When I made eye contact, he stopped and set down his duffel bag. “Hi,” I stammered, “I just want to thank you for this tour and including St. Louis. I’ve wanted to see you live for so long.” He smiled at me, put his hand on my shoulder, and said, “Thank you for coming tonight. I’m looking forward to being up there tonight.” He gave my shoulder a quick squeeze, smiled again, picked up his bag, and continued on his way, going through a door to the right of the stage. 
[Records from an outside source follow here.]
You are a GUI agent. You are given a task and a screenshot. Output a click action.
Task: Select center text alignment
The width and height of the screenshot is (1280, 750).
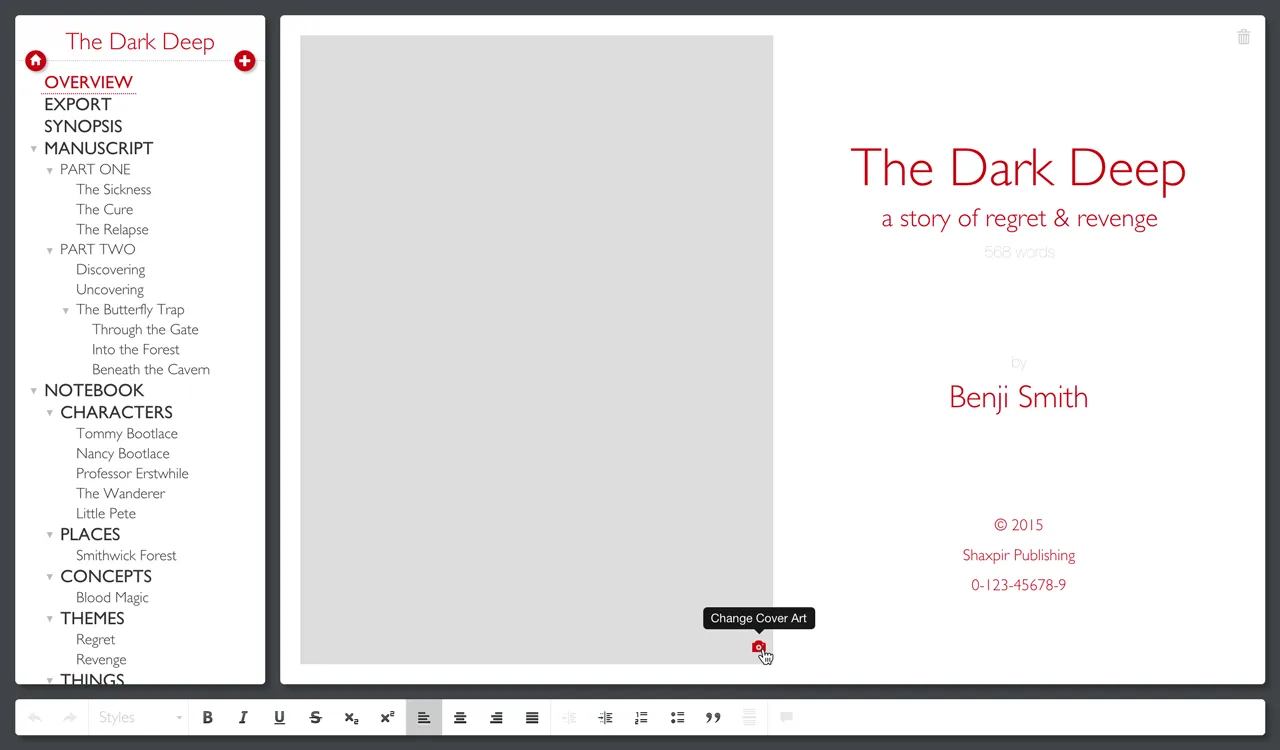pyautogui.click(x=460, y=717)
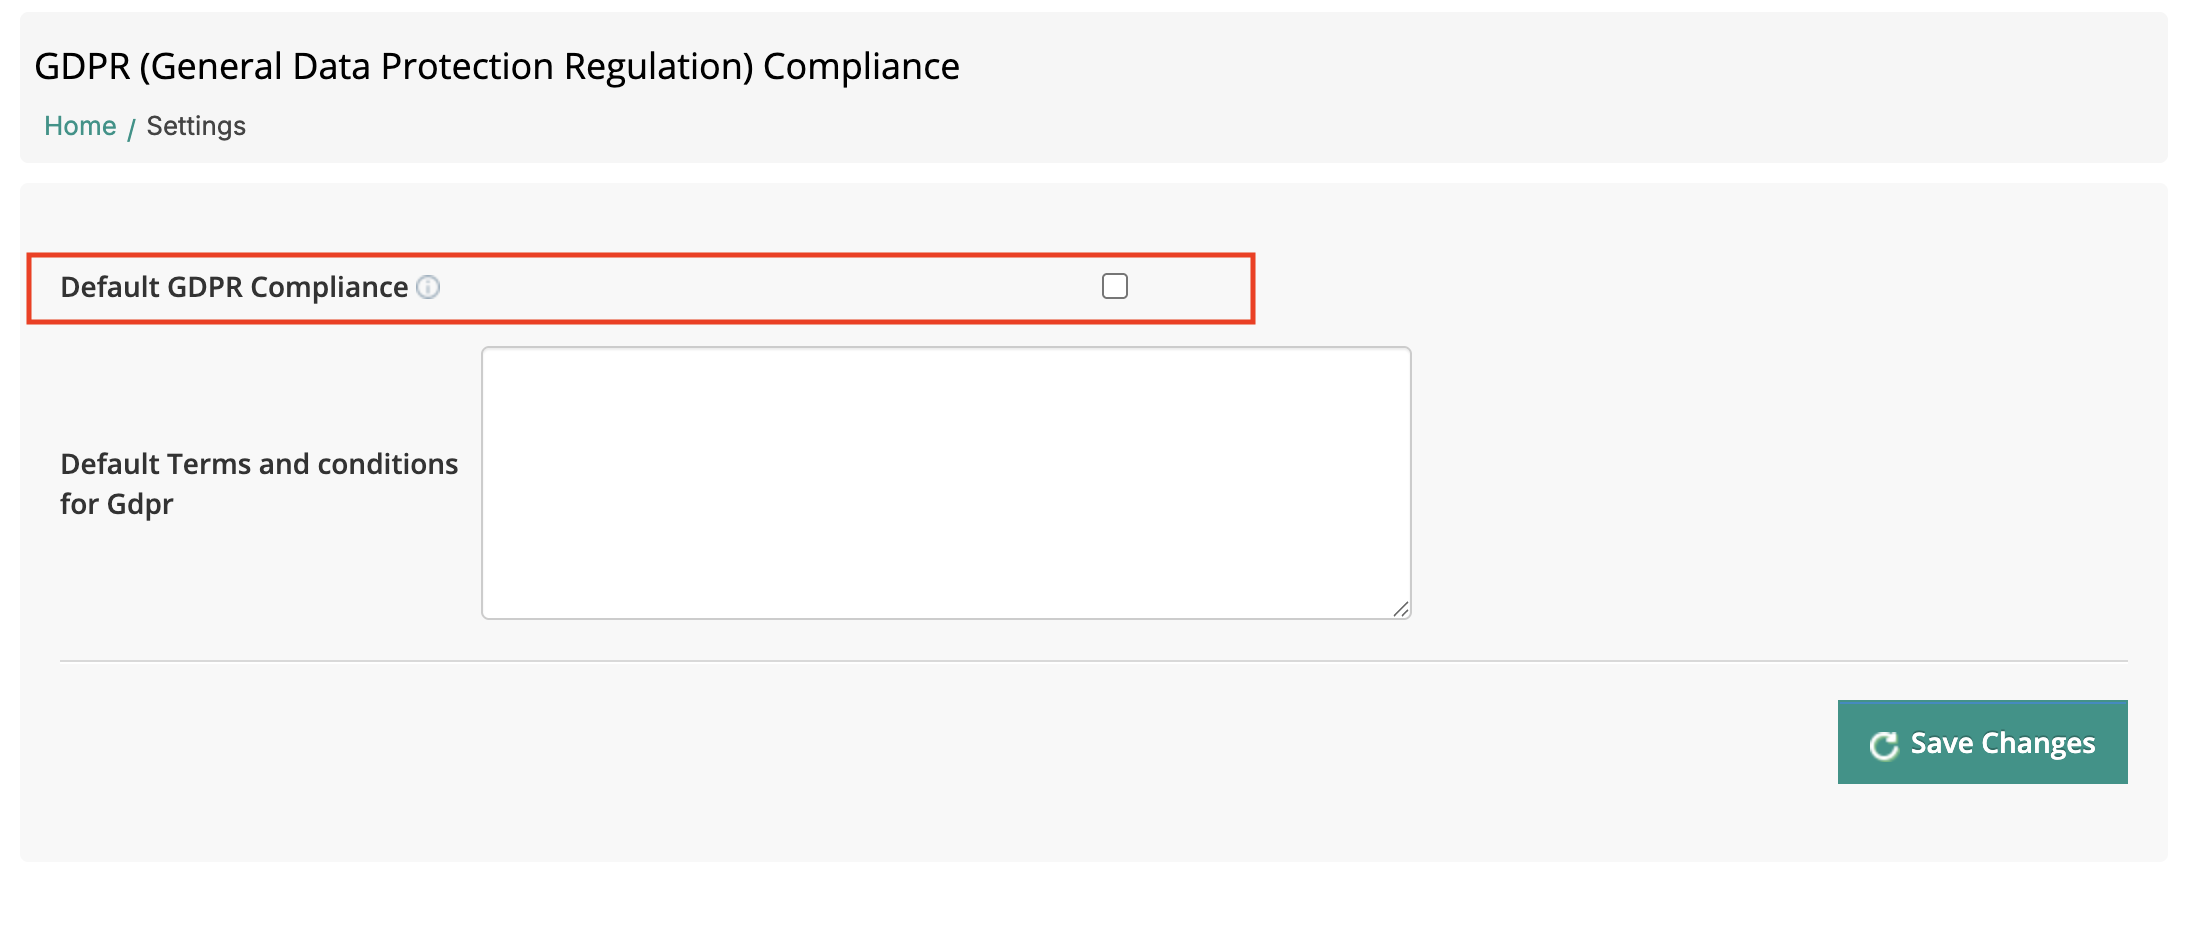Viewport: 2188px width, 934px height.
Task: Click the info icon beside Default GDPR Compliance
Action: (428, 288)
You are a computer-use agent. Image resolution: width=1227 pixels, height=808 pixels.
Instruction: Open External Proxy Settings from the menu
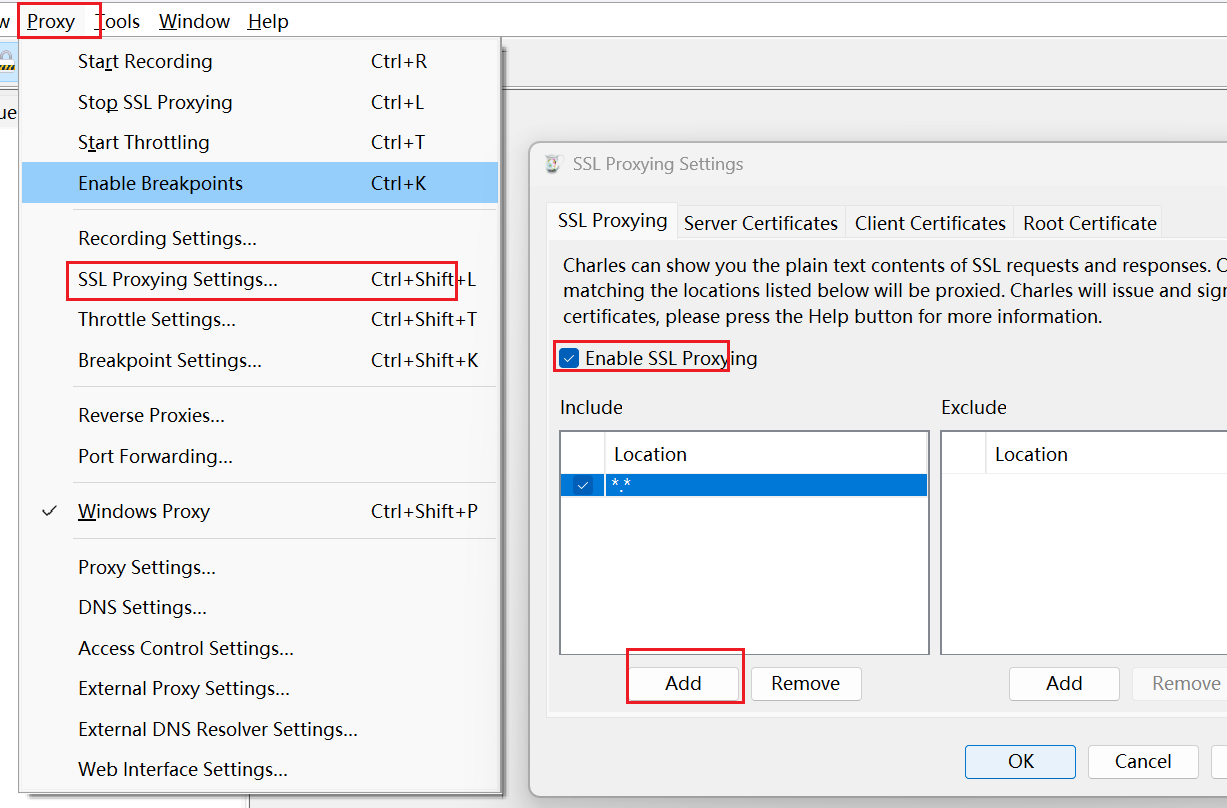click(x=184, y=689)
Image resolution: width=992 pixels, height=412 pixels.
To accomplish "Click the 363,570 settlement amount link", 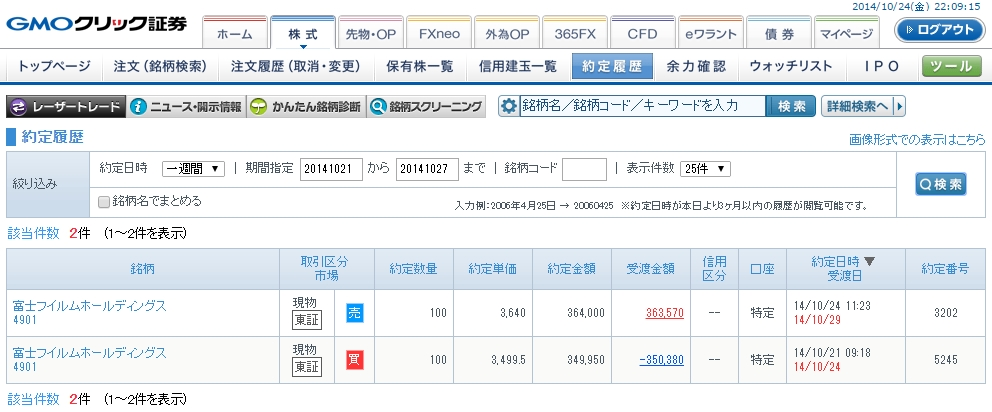I will [x=664, y=313].
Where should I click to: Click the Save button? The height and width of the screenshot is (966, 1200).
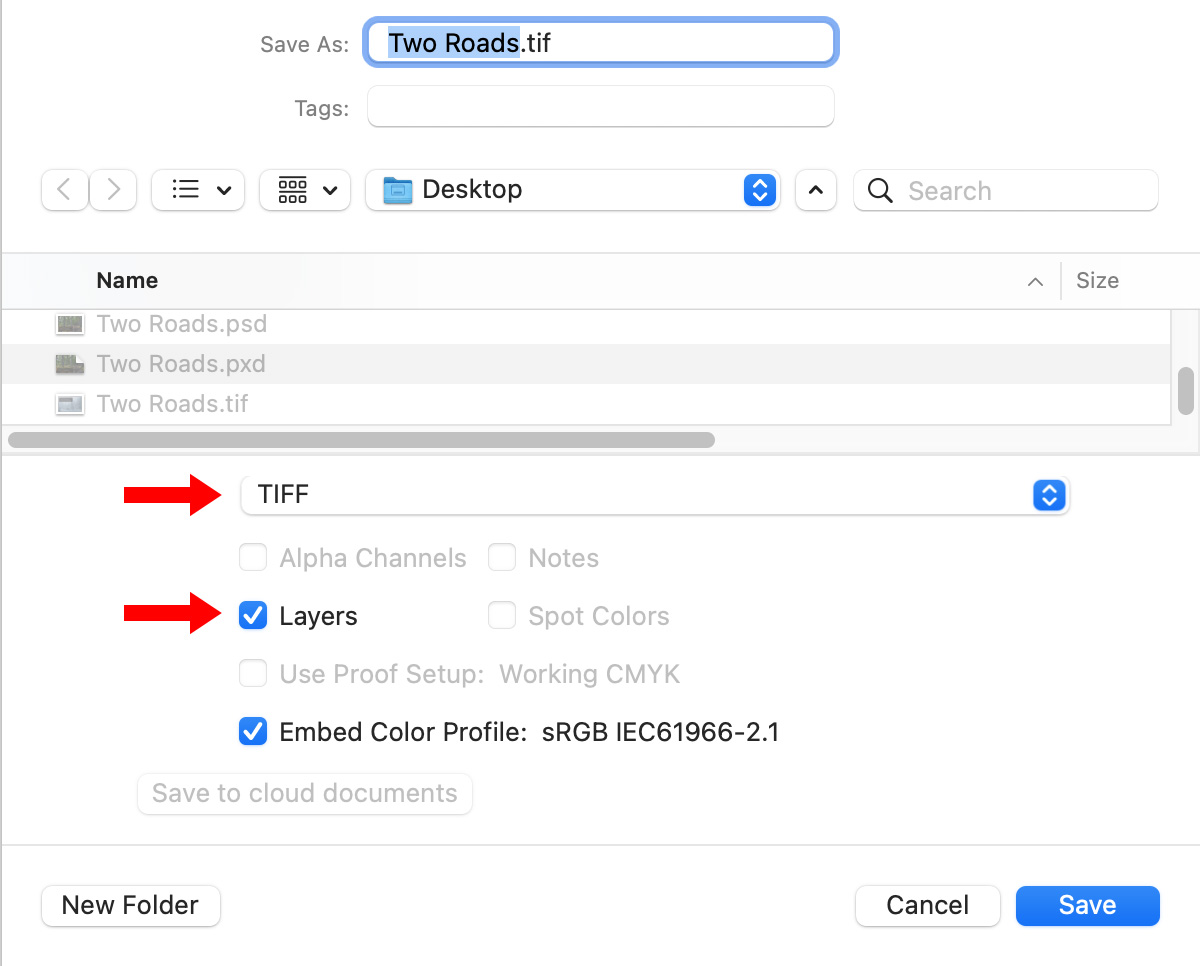[1087, 905]

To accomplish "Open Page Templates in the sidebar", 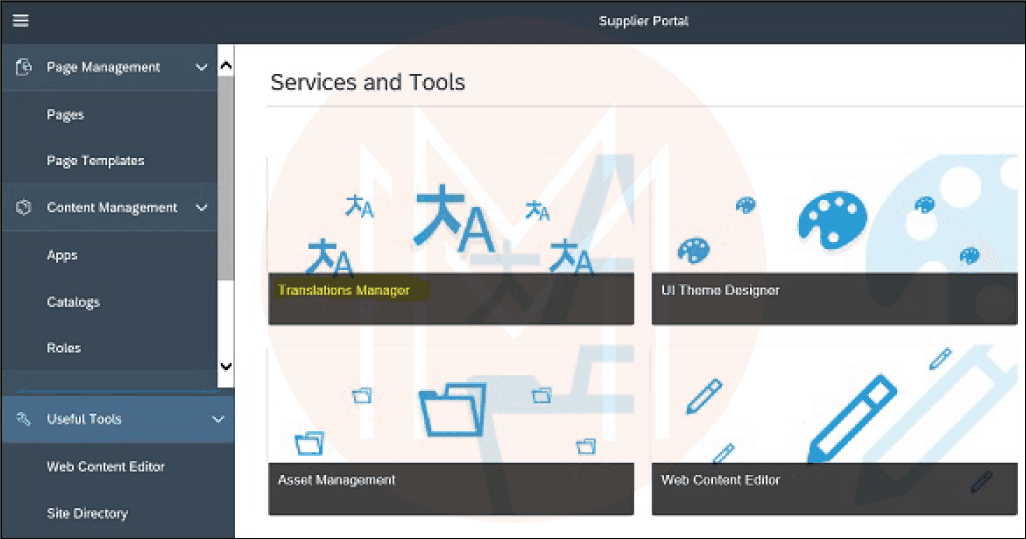I will point(96,160).
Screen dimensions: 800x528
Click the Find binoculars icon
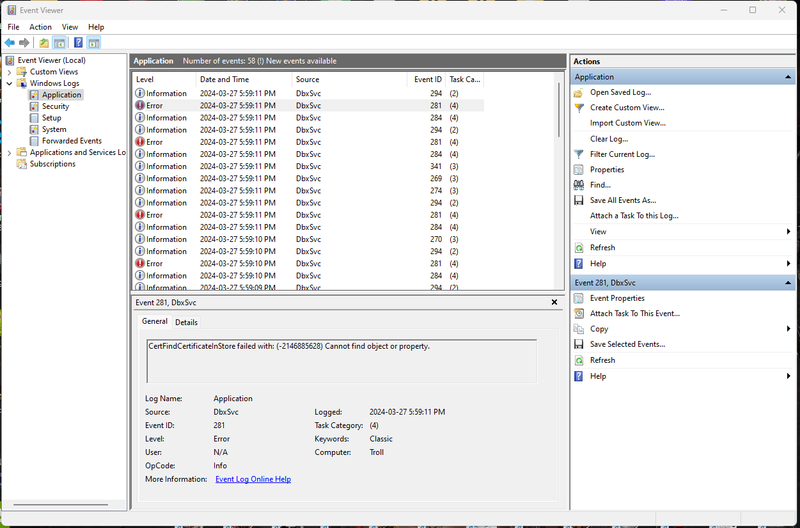point(579,185)
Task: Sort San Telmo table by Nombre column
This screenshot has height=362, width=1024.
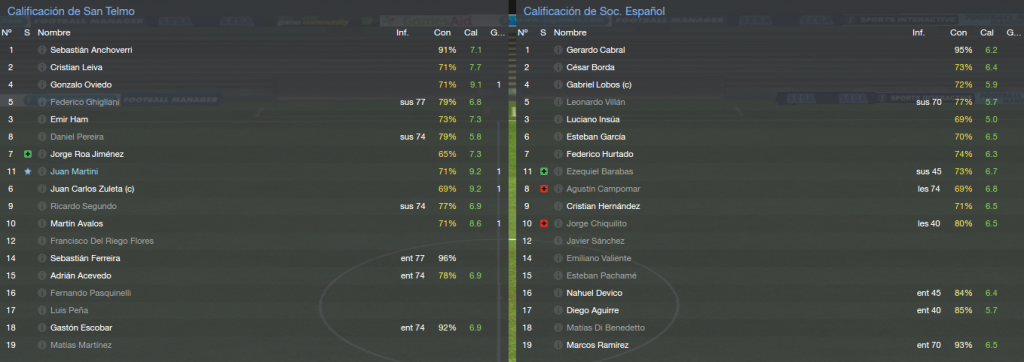Action: coord(54,33)
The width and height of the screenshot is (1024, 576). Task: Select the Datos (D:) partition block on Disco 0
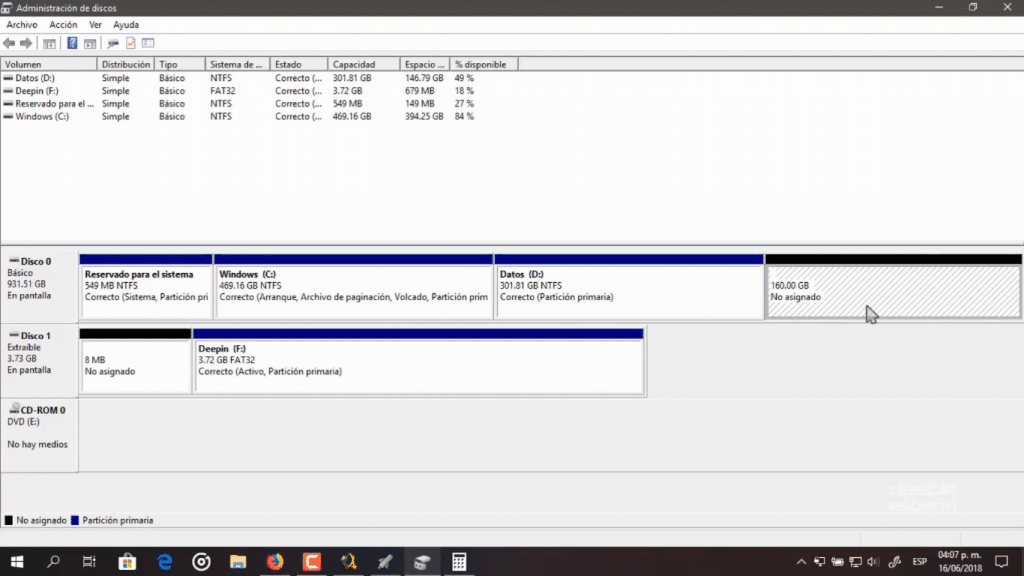[628, 291]
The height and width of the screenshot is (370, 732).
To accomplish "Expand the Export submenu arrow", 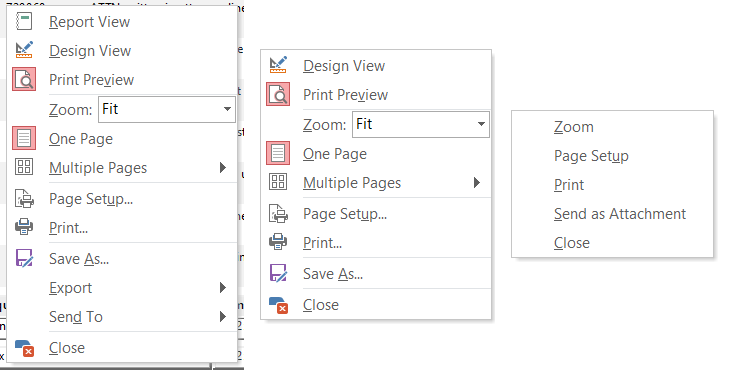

The show that night was as great as I’d hoped it would be. At 26, I didn’t own a cell phone, so no pictures exist. I borrowed a matchbook and a pen from the bar and wrote down the set list on the inside cover in the tiniest handwriting I could muster, so I could include all 22 songs. As we left, I bought every shirt they had (a reasonably priced $15, imagine that) and a vinyl copy of Tanglewood Numbers, and I buzzed about the show all the way home. I later wrote him a letter and sent it and the record I’d bought at the show to the P.O. Box address that was always in the liner notes of his albums. A couple of weeks later, Berman returned the record, which he had drawn on the cover and inscribed: “The good friend Ryan. I wish you 34 years of good luck. Love, DCB.” Also in the package was a copy of his poetry book, Actual Air, inscribed and signed, given to me unsolicited. 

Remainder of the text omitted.